Most of the time when we’ve eaten millet here, it’s a less than pleasant experience with some unidentified crunchiness/graininess that always makes you cringe. You don’t know if you just ate was a bit of peppercorn, sand, dirt or husk. But I really want to love millet! I found this recipe for millet mixed with a walnut pesto and broccoli and knew that I’d found my solution! Toasting the millet brings out the nuttiness of the grain which pairs perfectly with the nutty pesto. Top it with some walnuts, some creamy avocado slices and a drizzle of a balsamic vinegar reduction and it’s the perfect way to add some millet to your diet.


Millet and Broccoli

Millet, walnut pesto and broccoli served with a balsamic vinegar reduction

Millet with Broccoli and Walnut Pesto
adapted from Eden Kitchen
B gives it 3 out of 5 carrots

1 cup hulled (pearled) millet*
2 cups water
1/4 tsp salt
2 cups frozen broccoli florets, thawed *
¾ cup walnuts, roughly chopped + some for garnish
1 packed cup flat leaf parsley
1/2 cup extra virgin olive oil
2 tablespoon lemon juice
⅔ cup finely grated parmesan
2 cloves garlic
1 tsp  salt
1/2 tsp black pepper

1. In a medium saucepan over medium heat place 1 cup of millet  and toast for 2-3 minutes, stirring constantly until it smells nutty. Be careful to not let the millet burn. Add 2 cups of water and 1/4 tsp of salt. Bring to boil, reduce heat and cover.  Simmer until all the liquid has been absorbed 25-30 minutes*. Once done, turn off the heat and let the millet sit covered for 5-7 minutes. Fluff with a fork and set aside.

2. Meanwhile in a food processor or blender add walnuts, parsley, EVOO, lemon juice, parmesan, garlic, black pepper and salt.
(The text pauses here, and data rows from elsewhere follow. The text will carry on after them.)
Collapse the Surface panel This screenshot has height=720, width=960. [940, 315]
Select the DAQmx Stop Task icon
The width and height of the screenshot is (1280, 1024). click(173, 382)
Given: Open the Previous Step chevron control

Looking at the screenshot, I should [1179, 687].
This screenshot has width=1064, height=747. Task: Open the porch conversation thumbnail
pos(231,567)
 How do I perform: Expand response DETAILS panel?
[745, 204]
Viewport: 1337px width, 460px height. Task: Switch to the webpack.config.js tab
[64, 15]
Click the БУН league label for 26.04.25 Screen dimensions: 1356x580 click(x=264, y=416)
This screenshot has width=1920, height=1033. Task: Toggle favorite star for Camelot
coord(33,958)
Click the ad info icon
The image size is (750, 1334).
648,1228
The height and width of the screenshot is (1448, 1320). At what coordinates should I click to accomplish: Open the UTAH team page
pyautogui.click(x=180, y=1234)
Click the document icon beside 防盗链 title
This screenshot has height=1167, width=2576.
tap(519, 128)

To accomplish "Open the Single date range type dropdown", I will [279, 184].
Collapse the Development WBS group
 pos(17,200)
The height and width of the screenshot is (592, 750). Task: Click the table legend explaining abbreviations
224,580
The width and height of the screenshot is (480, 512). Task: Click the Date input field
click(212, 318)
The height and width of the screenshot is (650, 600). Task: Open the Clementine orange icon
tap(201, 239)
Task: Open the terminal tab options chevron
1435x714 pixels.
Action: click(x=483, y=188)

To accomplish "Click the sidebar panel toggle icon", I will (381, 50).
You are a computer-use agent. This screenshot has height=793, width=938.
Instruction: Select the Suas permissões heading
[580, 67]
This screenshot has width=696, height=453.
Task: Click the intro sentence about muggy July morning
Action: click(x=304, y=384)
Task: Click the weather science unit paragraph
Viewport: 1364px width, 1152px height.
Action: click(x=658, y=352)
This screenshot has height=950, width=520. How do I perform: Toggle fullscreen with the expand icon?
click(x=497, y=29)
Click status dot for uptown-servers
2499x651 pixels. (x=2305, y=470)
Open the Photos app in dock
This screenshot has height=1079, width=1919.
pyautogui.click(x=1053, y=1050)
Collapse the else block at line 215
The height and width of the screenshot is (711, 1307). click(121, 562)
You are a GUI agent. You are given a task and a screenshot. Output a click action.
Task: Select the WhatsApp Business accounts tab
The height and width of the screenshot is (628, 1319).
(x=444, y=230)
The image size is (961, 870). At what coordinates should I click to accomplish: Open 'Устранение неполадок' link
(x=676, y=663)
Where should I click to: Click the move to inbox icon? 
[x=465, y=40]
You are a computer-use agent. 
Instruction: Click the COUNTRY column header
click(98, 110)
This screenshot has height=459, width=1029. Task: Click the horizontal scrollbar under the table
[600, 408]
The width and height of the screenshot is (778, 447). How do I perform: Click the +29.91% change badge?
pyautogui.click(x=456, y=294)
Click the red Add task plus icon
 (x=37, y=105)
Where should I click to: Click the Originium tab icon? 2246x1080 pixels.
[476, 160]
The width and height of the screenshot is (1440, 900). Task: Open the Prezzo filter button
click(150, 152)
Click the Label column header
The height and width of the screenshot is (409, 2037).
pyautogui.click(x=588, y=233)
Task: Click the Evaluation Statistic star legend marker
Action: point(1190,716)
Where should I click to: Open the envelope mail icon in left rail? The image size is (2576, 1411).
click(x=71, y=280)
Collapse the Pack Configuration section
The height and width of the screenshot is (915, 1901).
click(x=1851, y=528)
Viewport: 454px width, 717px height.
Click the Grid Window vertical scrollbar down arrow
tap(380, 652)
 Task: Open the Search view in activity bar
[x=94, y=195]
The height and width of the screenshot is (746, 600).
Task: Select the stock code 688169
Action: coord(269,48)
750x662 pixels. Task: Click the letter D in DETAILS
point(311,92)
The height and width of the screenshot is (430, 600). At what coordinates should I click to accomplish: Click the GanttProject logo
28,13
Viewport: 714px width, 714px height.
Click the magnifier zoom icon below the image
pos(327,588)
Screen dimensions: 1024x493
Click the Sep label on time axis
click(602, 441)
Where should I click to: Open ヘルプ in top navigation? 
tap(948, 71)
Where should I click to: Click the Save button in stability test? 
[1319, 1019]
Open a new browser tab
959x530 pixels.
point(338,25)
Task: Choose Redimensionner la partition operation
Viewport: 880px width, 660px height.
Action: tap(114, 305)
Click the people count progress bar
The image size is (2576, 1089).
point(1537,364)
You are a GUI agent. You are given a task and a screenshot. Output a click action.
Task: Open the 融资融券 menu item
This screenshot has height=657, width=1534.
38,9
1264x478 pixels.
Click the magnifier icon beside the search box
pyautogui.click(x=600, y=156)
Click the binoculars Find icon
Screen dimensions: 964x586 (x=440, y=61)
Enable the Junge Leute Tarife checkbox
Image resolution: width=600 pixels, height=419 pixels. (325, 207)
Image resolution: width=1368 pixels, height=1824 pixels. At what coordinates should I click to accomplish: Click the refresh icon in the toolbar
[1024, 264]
Pulse twice then process until well combined. Taste and add more lemon juice or salt as needed.

3. In a small saucepan of water, add broccoli and cook to warm up, about 2 minutes. Drain well.

4. Toss the millet with the cooked broccoli and 1/2 of the pesto. Taste and add more pesto if needed.

5. Serve topped with more walnuts, sliced avocado,a drizzle of balsamic vinegar or bacon if you’re a meat eater!

Super Easy Balsamic Vinegar Reduction

1/4 cup balsamic vinegar

1. In a small skillet over medium heat, add vinegar and bring to a simmer.

2. Simmer until the vinegar is slightly thickened, 1-2 minutes. Or longer for a thicker stronger sauce.



*For the West Africans, the millet you buy in the market will take about 35-40 minutes to cook and you will probably need 3 cups of water. Make sure that it is well cleaned and hulled. I would recommend cleaning and washing it, letting it dry and then toasting it. OR you can have it ground and steam it and then follow the directions starting with the pesto.

*If using fresh broccoli (lucky you!!!), clean the florets and add to boiling water for 45 seconds. Drain and run under cold water to stop the cooking process.